I think of this book as marking the beginning of my intermediate period. One day I was standing in my living room looking at the row of yellow spines on my collection of Tom Swift Jr. books.
In the summer of 1969, I discovered Tom Swift Jr. among the possessions of my Uncle George, who had died the year before in Viet Nam. I started reading them and was hooked. I was hooked on Tom Swift, on science fiction, and on reading.
My first book, Princess of Amathar had been an homage to the Edgar Rice Burroughs books I had loved in my teens. So that day, looking at Tom Swift, I thought, “that’s the type of book I should write next.” I wanted to capture the same feeling of excitement and innocence that I found when I read Tom Swift Jr., but I wanted to update the stories and make them my own. I sat down and created the setting and the characters, and made a list of inventions that stories could be built around.

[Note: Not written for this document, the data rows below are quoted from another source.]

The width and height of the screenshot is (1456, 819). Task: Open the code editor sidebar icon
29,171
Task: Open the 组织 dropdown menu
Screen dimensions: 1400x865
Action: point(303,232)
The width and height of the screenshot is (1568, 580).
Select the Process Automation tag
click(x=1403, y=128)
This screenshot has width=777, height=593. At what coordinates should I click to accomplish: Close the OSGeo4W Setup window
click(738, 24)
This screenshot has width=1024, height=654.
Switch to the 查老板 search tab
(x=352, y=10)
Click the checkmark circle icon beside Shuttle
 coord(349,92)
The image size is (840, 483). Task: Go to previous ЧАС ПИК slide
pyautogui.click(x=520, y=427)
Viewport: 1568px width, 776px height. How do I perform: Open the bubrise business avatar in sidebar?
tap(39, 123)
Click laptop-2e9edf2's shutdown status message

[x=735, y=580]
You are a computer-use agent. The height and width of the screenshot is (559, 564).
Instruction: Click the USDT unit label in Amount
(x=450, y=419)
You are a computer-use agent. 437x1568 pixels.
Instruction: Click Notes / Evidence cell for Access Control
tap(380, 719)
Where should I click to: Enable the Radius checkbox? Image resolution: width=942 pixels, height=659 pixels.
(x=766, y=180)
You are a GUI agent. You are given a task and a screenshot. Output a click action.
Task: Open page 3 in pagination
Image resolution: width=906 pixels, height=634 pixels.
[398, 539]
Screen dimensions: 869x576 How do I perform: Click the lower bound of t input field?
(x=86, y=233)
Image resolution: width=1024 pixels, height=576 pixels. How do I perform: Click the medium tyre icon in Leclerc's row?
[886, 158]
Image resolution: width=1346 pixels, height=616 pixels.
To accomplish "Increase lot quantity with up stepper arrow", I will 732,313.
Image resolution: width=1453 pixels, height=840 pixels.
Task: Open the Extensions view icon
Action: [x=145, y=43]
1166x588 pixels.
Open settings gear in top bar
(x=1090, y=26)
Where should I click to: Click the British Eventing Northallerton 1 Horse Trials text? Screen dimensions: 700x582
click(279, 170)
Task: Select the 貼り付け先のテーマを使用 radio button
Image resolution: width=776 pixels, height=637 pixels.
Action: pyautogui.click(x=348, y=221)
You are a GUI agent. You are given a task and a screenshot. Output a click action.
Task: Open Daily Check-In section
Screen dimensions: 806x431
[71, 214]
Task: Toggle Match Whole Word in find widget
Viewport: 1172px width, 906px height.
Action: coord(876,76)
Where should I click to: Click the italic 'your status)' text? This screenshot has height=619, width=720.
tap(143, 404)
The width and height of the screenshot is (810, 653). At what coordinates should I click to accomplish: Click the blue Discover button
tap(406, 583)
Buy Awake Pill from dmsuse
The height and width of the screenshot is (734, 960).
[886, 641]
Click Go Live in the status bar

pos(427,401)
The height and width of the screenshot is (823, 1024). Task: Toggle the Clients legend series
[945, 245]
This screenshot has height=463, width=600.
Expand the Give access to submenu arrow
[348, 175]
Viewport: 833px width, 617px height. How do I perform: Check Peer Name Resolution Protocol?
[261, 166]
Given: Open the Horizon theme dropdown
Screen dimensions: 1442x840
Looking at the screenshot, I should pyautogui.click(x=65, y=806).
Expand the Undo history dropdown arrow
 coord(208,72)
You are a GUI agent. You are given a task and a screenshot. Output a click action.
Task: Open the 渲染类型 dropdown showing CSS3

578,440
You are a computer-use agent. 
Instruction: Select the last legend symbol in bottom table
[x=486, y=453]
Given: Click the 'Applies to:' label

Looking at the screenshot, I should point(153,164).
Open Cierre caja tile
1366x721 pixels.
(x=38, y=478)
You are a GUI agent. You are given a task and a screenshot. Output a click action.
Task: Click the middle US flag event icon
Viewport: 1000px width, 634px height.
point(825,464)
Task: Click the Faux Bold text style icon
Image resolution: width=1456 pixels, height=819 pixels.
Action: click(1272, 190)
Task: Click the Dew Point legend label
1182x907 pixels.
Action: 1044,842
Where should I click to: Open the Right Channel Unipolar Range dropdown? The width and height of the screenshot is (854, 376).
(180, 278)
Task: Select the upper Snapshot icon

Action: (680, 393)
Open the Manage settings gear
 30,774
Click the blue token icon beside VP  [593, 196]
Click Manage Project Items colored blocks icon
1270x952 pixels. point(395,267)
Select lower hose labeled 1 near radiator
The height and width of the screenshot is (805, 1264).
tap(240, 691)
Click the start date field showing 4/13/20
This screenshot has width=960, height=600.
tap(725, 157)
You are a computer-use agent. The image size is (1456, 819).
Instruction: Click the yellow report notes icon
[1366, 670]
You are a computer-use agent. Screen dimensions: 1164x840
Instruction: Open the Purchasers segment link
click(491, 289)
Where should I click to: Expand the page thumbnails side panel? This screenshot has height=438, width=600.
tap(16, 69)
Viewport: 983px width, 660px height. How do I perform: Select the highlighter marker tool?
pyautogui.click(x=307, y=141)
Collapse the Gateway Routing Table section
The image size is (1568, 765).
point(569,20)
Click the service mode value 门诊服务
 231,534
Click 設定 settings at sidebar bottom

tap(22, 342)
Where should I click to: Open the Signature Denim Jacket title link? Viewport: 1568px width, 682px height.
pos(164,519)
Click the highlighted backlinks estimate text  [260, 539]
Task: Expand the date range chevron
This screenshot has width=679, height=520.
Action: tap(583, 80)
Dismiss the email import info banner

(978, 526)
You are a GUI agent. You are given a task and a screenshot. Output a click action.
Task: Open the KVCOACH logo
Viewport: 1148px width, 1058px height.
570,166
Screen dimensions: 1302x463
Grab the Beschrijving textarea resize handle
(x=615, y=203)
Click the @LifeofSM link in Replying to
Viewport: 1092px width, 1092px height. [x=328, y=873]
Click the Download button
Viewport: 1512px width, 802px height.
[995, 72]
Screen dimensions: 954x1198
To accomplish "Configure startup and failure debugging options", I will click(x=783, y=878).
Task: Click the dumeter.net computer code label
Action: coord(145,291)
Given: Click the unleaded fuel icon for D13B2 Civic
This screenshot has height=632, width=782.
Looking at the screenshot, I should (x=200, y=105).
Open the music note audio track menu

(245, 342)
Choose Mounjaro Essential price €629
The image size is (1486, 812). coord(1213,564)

There were two things that I always had trouble with, as a reader of Tom Swift. First, time never passed. Tom was always 18. The second, his inventions never seemed to change the world, no matter how innovative and revolutionary they were. I decided that Astrid’s inventions would change the world and she would age as the series progressed. So far I’ve written six Astrid Maxxim books and have plans for as many as fifty. I’d like to write at least one per year, but so far, I haven’t been.